Last week I played a bit with booting linux in single user mode just to see if I could tidy up things making /tmp, /var and /usr ext4 filesystems and freeing up space that I’ll never use in /home.
But, unless there is a way to stop systemd from running on boot I think there is no solution except booting from a live cd or usb drive. Sometimes I like to do this kind of things just for the fun, I don’t really need to do it for a desktop machine like the one I’m using.

The easy answer is that I should have used manual configuration when installing, but it was the 1st time I was using RL so I had no idea of what it was going to do and I wanted to make sure that it would detect the windows partition and installed the boot loader correctly, as I don’t trust myself to know how to do it.

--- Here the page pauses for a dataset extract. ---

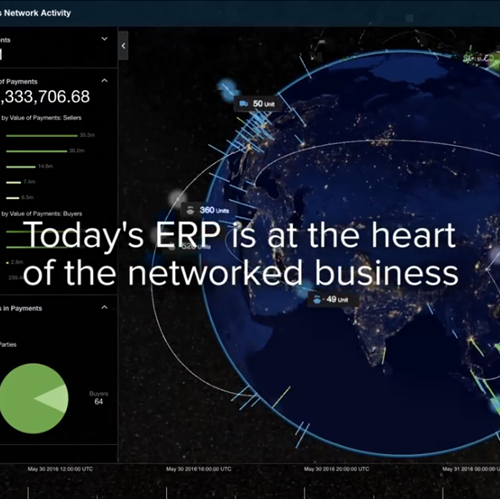Collapse the Parties in Payments section
The image size is (500, 499).
pyautogui.click(x=104, y=307)
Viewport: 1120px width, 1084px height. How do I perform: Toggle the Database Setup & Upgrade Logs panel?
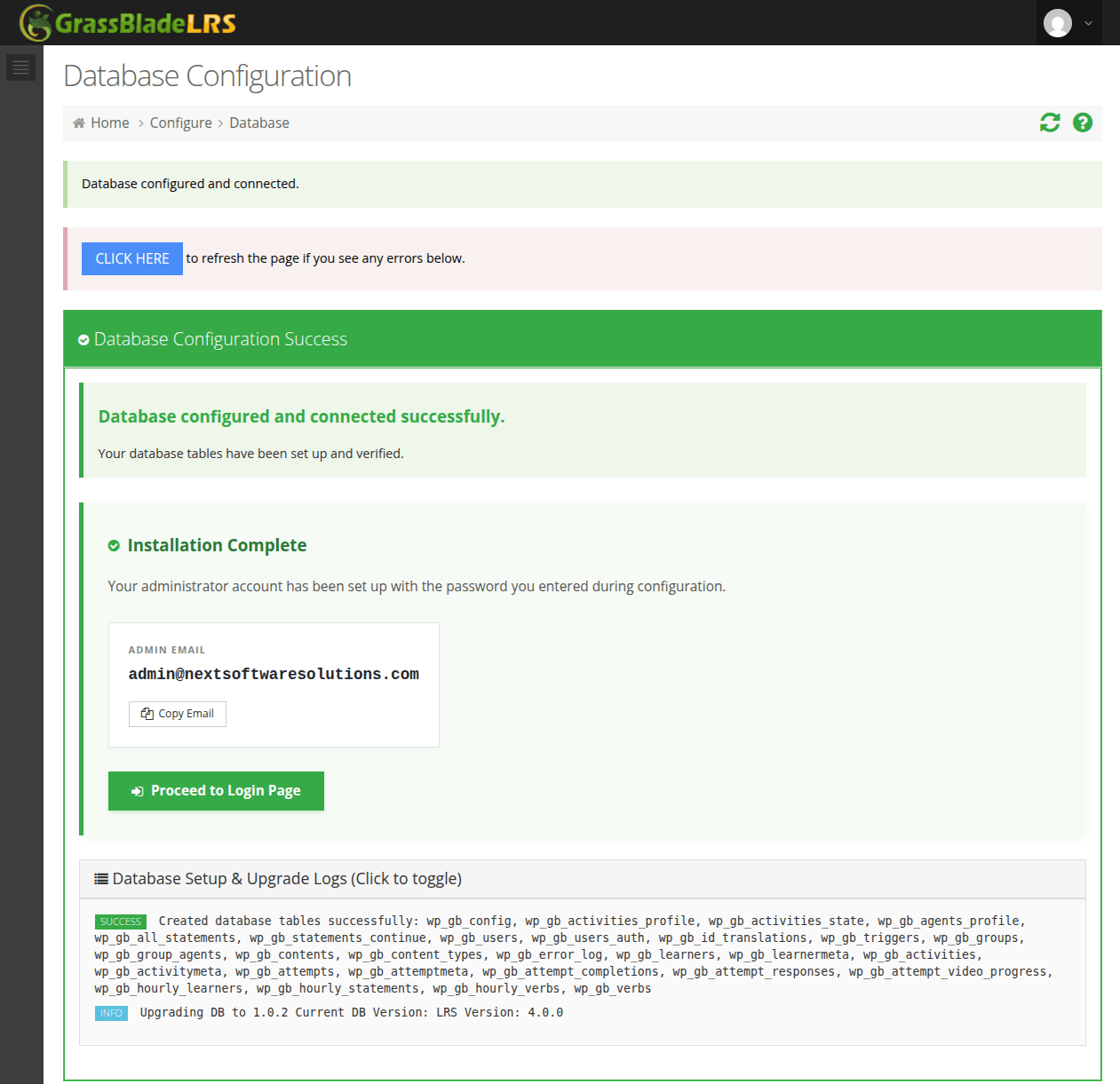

I’m not criticizing the “ways of linux” just getting myself up to date. I still think that systemd was a mistake but who am I to say that.

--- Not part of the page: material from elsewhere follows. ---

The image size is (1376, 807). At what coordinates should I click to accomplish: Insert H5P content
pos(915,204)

Separate the /var/log directory onto a separate filesystem, /var may be enough, but many people place it on a separate filesystem with the same name (/var/log).

Apply logrotate policies that will control how often the logs are rolled to an archive-state (not the active log) and then configure the total quantity of logs to keep for each of those log files in question.

For some time now Linux boots into an initial RAM disk with critical utilities like fsck for all your filesystems. This replaces the old Solaris-style scheme of separate /bin and /usr/bin directories on different partitions.

If you’re using a Flash filesystem such as an SSD or a microSD, I suggest putting /usr on its own Flash partition. You can experiment with mounting it read-only to avoid wearing out the Flash. Only write-enable it when you update packages. Use a separate device for root and (optionally) var that will take all the write “damage”.

Making /usr read-only will also “harden” the system against attack, since malware would have to write-enable the partition to install any malicious material.

I totally forgot about initrd. That of course eliminates the need for critical tools under /sbin.
Thank you.

There is actually. Just set the init kernel parameter to /bin/bash or /bin/sh (or the shell of your choice). This tells the Linux kernel to directly boot the shell as PID 1 and completely bypasses the init system: init=/bin/bash. I have done this before when I needed to bypass systemd for troubleshooting.

mmmmm, that solution I like :slight_smile:
I don’t think I ever read about that technique, thank you.